++++ INFORMATION GIVEN

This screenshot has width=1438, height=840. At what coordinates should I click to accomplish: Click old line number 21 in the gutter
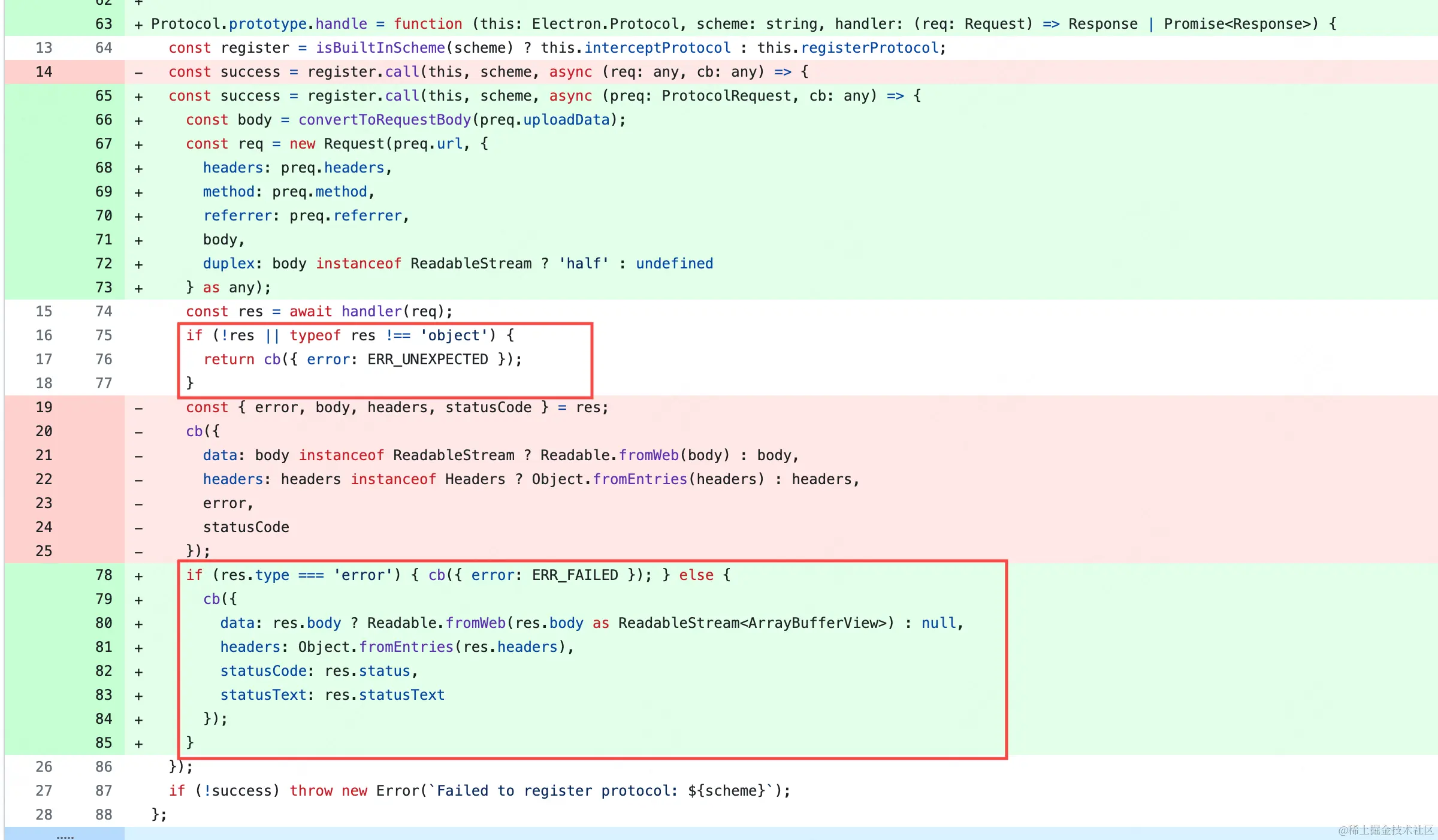(x=44, y=455)
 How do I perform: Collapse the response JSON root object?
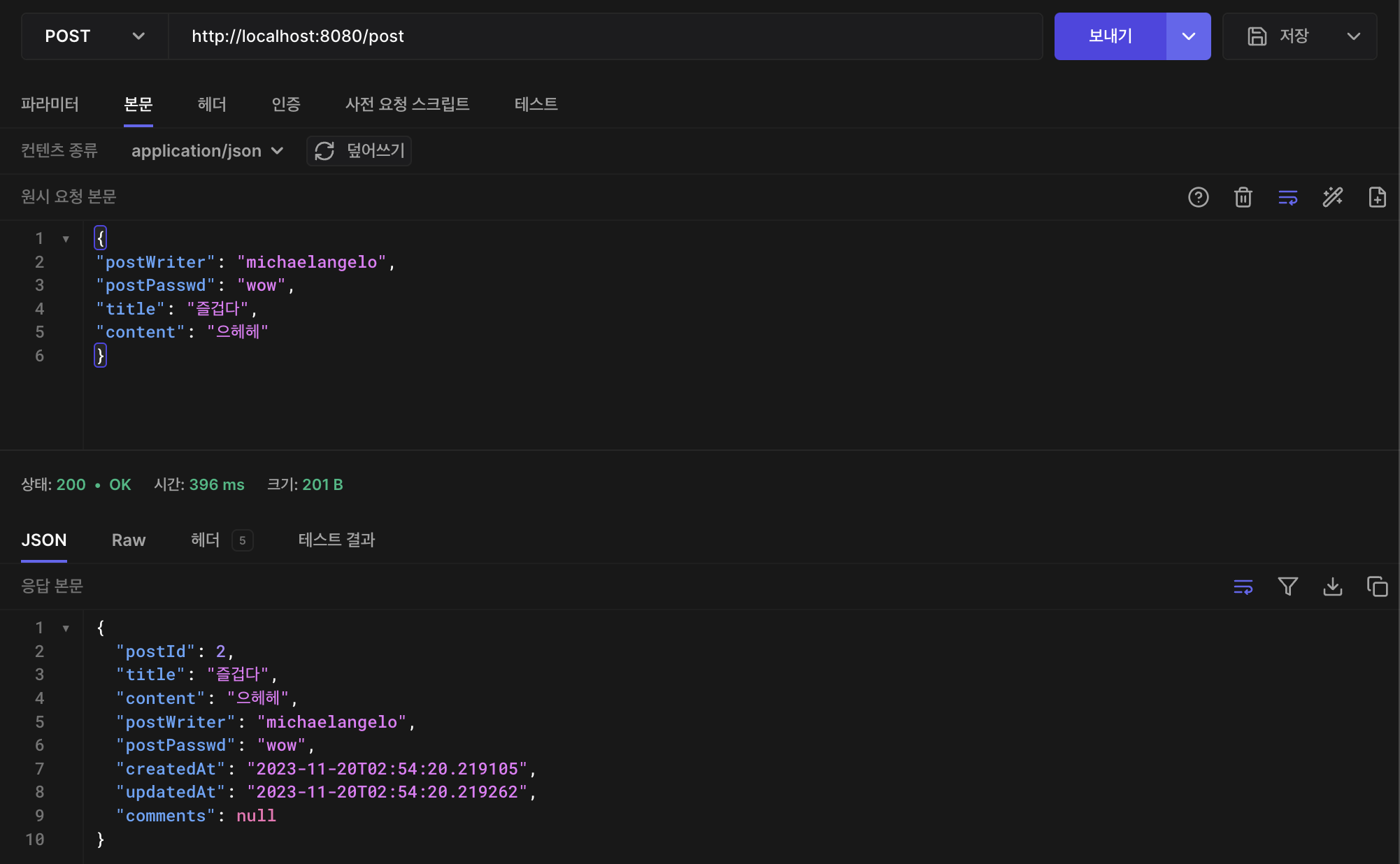66,628
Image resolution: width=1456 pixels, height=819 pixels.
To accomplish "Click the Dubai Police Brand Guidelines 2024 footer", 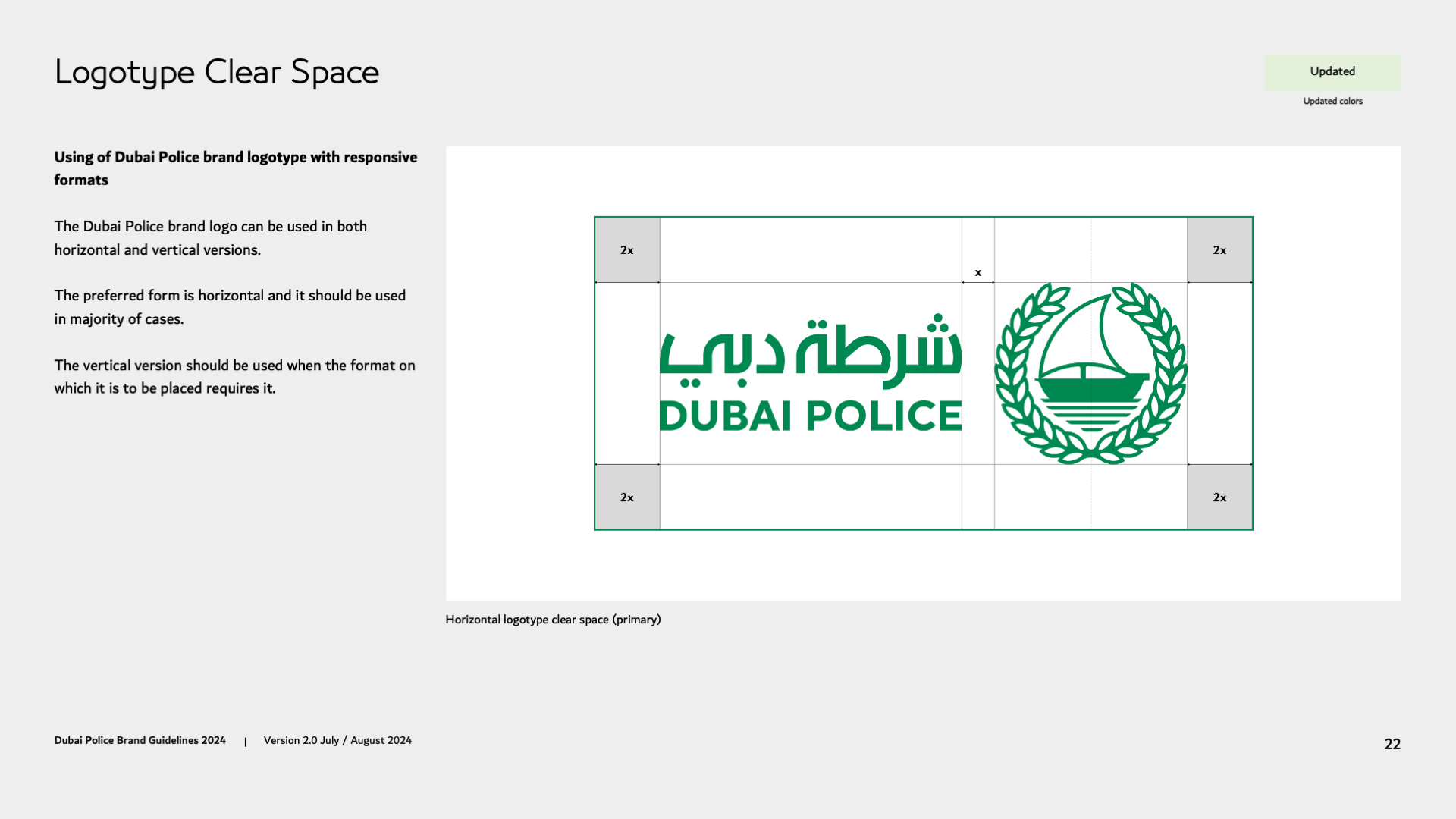I will pyautogui.click(x=140, y=740).
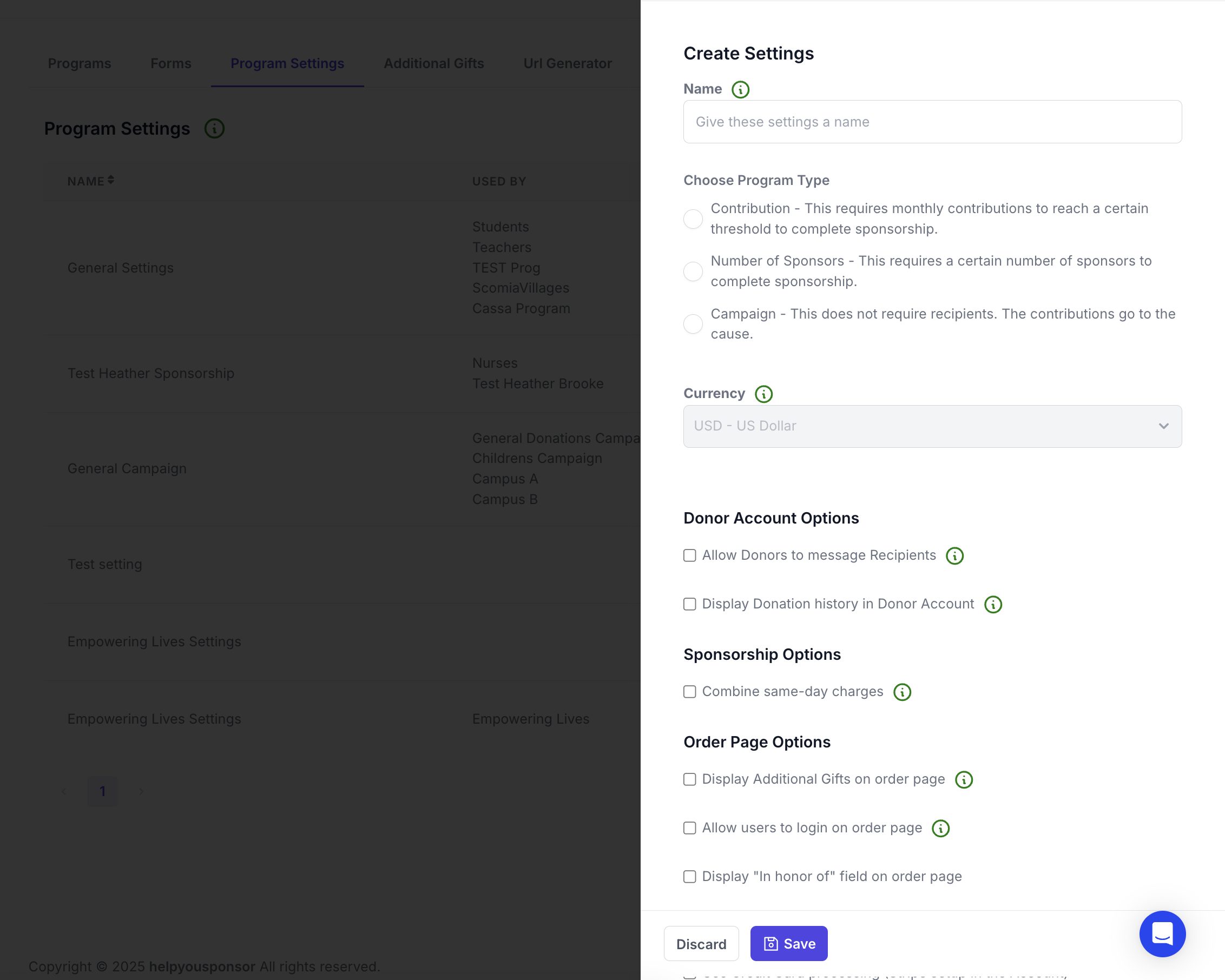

++++++++

* **WHAT TO WORK ON**
Each line from the first line of the records through the line containing "Image resolution: width=1456" must be reproduced exactly, with both ends included and all pictures omitted; nothing else belongs in the answer.

* **ANSWER BELOW**
This screenshot has width=1438, height=840. At what coordinates should I click to accomplish: Click old line number 21 in the gutter
(x=44, y=455)
 How do I perform: Collapse the response JSON root object?
66,628
Image resolution: width=1456 pixels, height=819 pixels.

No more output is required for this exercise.